* **RECORD EXCERPTS**

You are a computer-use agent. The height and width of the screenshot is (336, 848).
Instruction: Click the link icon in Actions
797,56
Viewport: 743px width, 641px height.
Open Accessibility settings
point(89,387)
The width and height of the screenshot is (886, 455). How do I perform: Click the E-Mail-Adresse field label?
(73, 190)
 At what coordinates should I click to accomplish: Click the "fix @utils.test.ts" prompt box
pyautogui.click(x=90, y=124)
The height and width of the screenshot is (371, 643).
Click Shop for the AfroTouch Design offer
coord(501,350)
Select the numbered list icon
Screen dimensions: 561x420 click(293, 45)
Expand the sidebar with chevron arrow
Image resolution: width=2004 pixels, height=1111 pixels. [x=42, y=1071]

...

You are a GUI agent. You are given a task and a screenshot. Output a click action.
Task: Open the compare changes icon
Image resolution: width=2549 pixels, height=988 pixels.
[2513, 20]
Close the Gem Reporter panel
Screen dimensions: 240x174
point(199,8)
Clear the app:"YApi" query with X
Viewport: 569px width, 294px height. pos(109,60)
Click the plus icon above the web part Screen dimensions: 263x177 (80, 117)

* **WHAT IS BEING ASKED**
Can you turn the entries starting with the line containing "query with X" and going on through the line containing "Click the plus" into a two-column CSV with the headers instruction and response? Give one row per entry, put each field in quotation marks, and replace any line breaks inside a field with spaces.

* **THE REPLY**
instruction,response
"Clear the app:""YApi"" query with X","Viewport: 569px width, 294px height. pos(109,60)"
"Click the plus icon above the web part Screen dimensions: 263x177","(80, 117)"